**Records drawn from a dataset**
Start of Block

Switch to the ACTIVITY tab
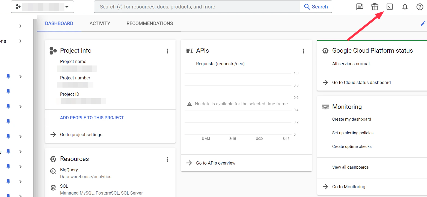 point(100,23)
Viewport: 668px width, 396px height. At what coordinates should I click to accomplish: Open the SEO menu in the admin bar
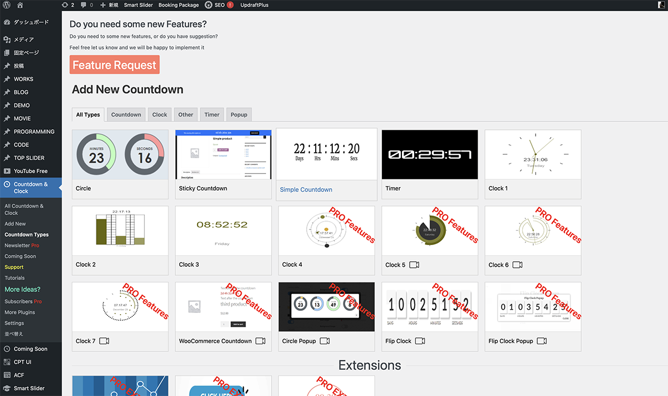(219, 5)
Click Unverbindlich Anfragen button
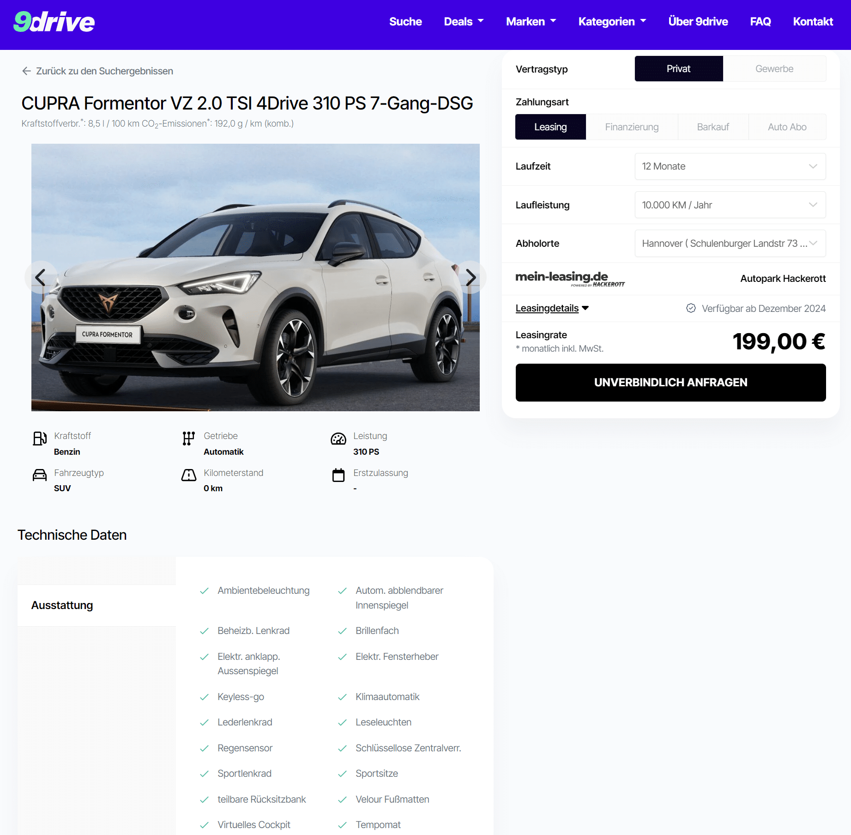 [x=670, y=383]
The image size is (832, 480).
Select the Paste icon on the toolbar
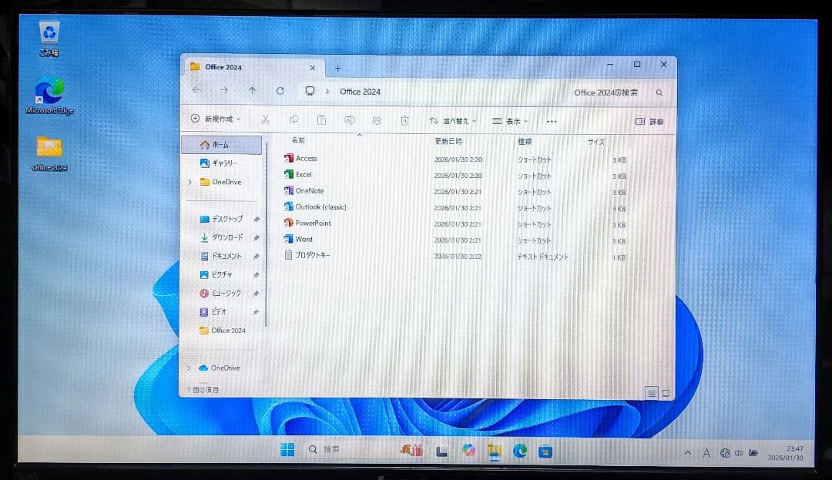(x=321, y=120)
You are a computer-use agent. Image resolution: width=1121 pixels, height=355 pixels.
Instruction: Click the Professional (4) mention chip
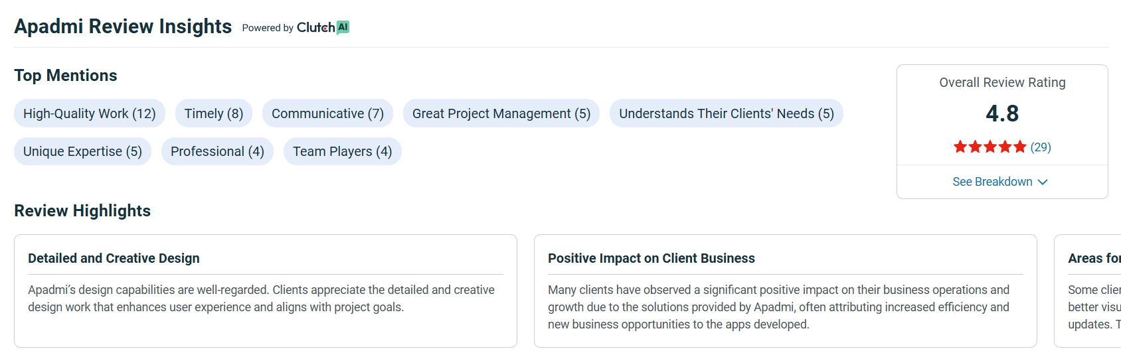tap(217, 151)
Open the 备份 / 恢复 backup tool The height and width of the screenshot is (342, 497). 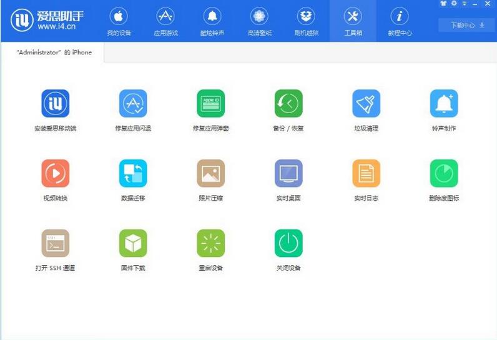point(288,104)
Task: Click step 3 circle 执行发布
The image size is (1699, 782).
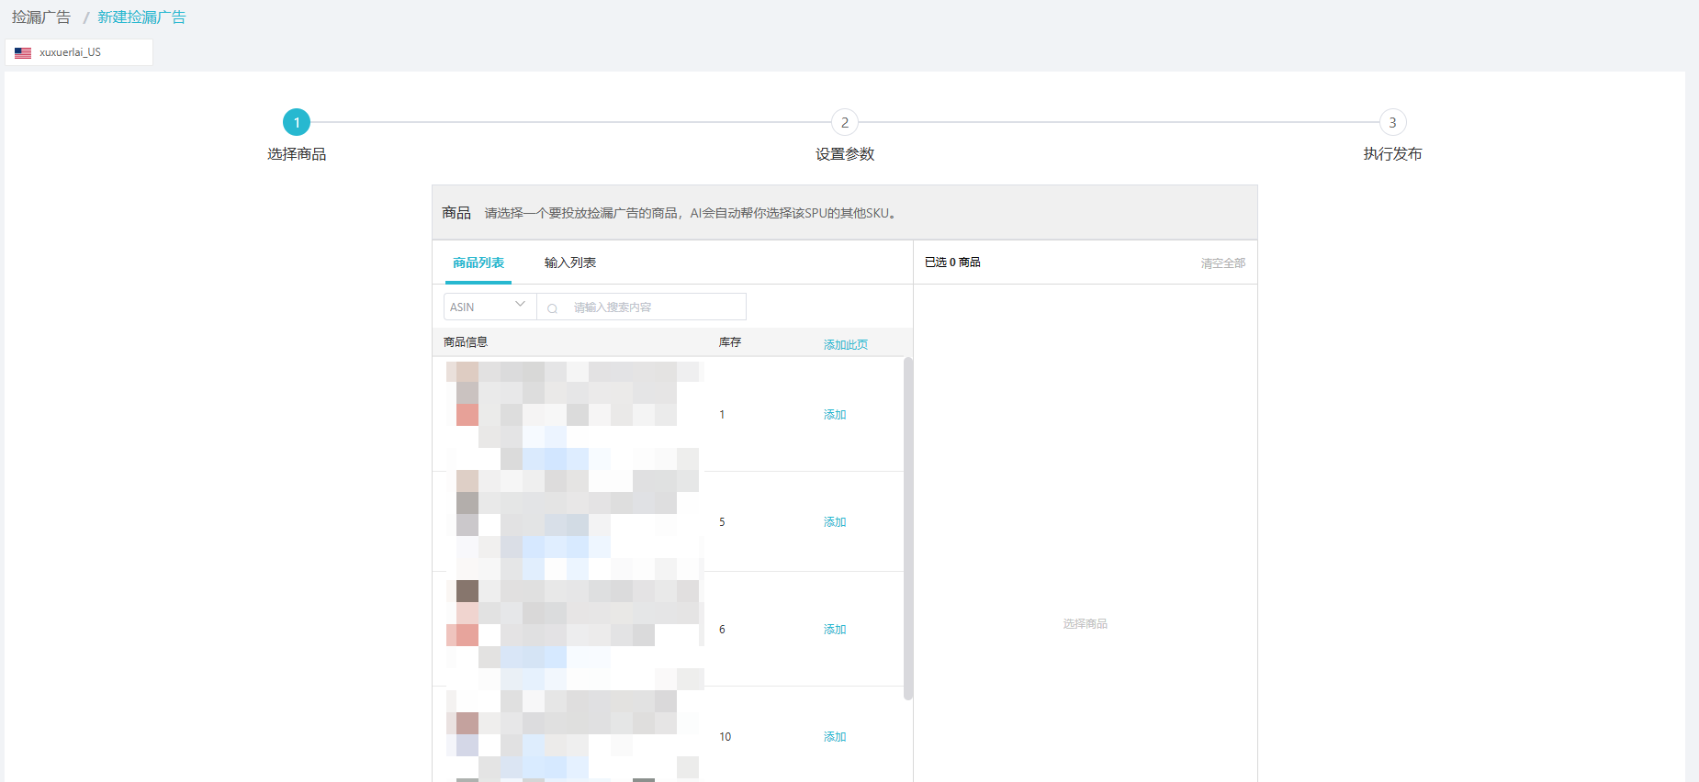Action: click(x=1392, y=122)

End of Block

**THE TASK**
Reproduce the records above from their first line to the line bearing "The image size is (832, 480).", both ends included, leaving every picture out.

**PROBLEM SOLUTION**
Switch to the ACTIVITY tab
 point(100,23)
Viewport: 668px width, 396px height. At what coordinates should I click to accomplish: Open the SEO menu in the admin bar
(219, 5)
Click Unverbindlich Anfragen button
 [x=670, y=383]
The image size is (832, 480).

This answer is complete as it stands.